À la fin de l’hiver, la saveur salée (modérée) est privilégiée si le qi du rein reste faible. Sinon on augmente l’amer avec, par exemple, le vinaigre de cidre, stimulant digestif et reminéralisant, le fénugrec qui tonifie l’organisme et renforce le système immunitaire.
On consommera des haricots adouci, des châtaignes, des algues et du soja, des poireaux, fenouil, pois cassés, riz, noix de cajou, sésame.
Pour ceux qui consomment des produits animaux : porc, canard, fruits de mer, roquefort et brebis sont recommandés.
Pommes, et fruits secs ainsi que des condiments réchauffants permettent de faire des desserts savoureux et de relever la saveur des plats. Ainsi le gingembre, ginseng, poivre, cannelle, anis, clou de girofle.
En énergétique chinoise, le mode de préparation d’un aliment complète son énergie propre. On peut consommer des aliments cuits très rapidement, sautés façon wok ou cuits à la vapeur.
- On tonifie donc ses pieds, par des frottements, percussions et pétrissages, on les étire le soir au coucher pour se réchauffer.
Le premier point du méridien du rein, » La fontaine jaillissante « , situé au creux de la voute plantaire, est un point de concentration de l’énergie très important. Avec lui, nous captons l’énergie de la terre. Masser ce point peut nous redonner de l’énergie en cas de fatigue. - Des exercices doux, comme la pratique du Do-In permettent d’entretenir et conserver l’énergie ancestrale stockée par le rein.

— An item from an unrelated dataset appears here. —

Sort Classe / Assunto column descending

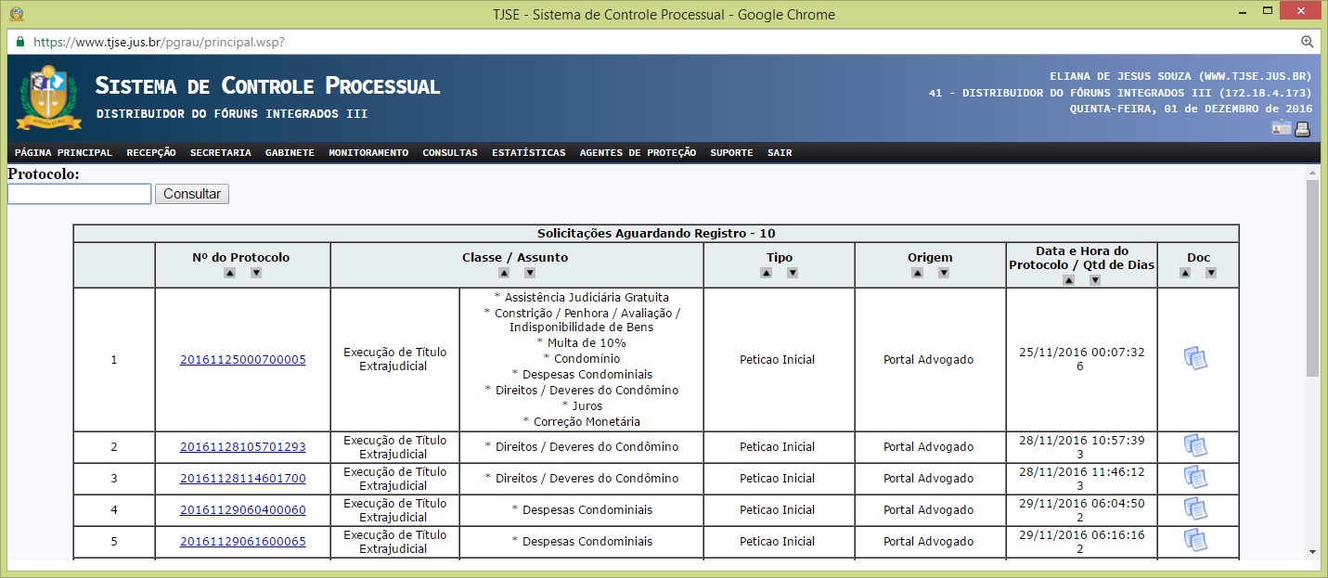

Penser également à couvrir ses reins pour les garder au chaud, mais se garder de transpirer ce qui disperserait l’énergie de la peau.
- Exercices de la nuque pour se préserver du vent qui blesse les os et les tendons ainsi que du froid.

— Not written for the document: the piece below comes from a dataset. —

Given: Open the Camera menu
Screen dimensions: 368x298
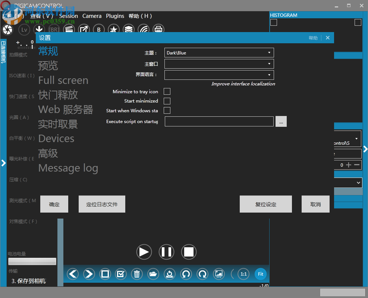Looking at the screenshot, I should pos(92,16).
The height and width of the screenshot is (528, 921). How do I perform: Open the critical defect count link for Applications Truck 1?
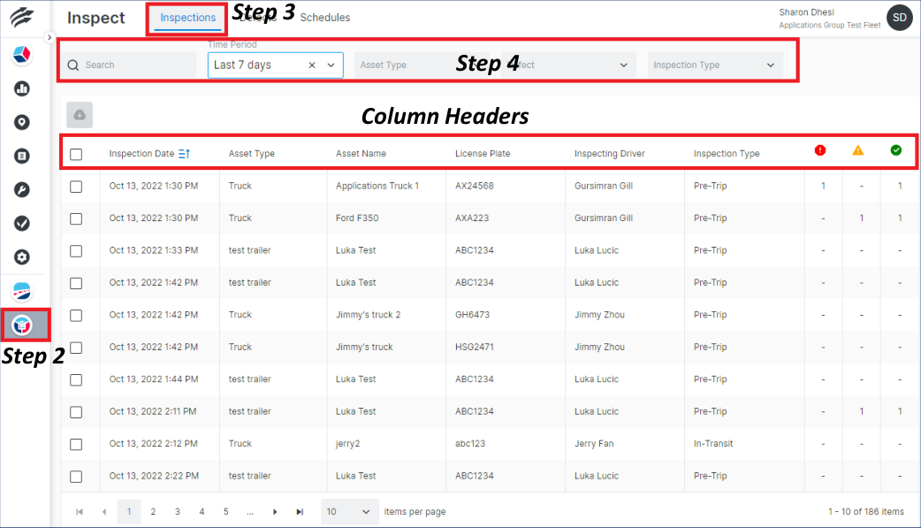point(822,186)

On étire la nuque en tournant la tête à gauche et à droite, une main sur le genou, une sur la tête.
On élimine ainsi le vent des articulations et les maladies du des reins/vessie et de la circulation du sang. - Si la saison est trop humide avec du vent, c’est le qi de la rate qui souffre entrainant ballonnements et lourdeurs.
Exercice privilégié : on lève les bras vers le ciel, paumes grandes ouvertes et on pousse des deux mains avec force, trois à cinq fois. Cela stabilise la rate
Attaqué par le vent et le froid, on peut se sentir désorienté et ébranlé dans ses bases. Pour éviter la peur, émotion négative du rein, on renforcera sa détermination avec des exercices de concentration et de méditation.
Les bruits de la natures sont importants pour que l’élément eau s’épanouisse en nous : aller se promener (bien couvert), écouter un concert, une mélodie, le chant des oiseaux protège nos reins.
En conclusion
N’hésitez pas à ralentir, à privilégier le cocoonning, car la voie de l’hiver nous invite à vivre « reclus » et à retrouver notre calme intérieur. La nature s’est mise au repos, comme nos forces vitales.
L’hiver est un extraordinaire moment d’apprentissage de la lenteur et du non-agir. Pour une époque qui sanctifie la performance et la vitesse, en se surchargeant de stimulations optiques, ceci n’est pas négligeable. L’hiver nous impose un moment de repos, dans un silence profond, au cœur de nous-même, le temps est suspendu, c’est la fin et le commencement de tout mouvement.
Laissez vous respirer et sentir, comme à chaque mouvement de votre cœur et de vos poumons, les bruits intérieurs s’atténuent, et comme vous sentez davantage de calme et clarté en vous.
Soignez et nourrissez vos réserves, laissez tranquillement germer, au plus profond de vous-même, les métamorphoses du printemps à venir.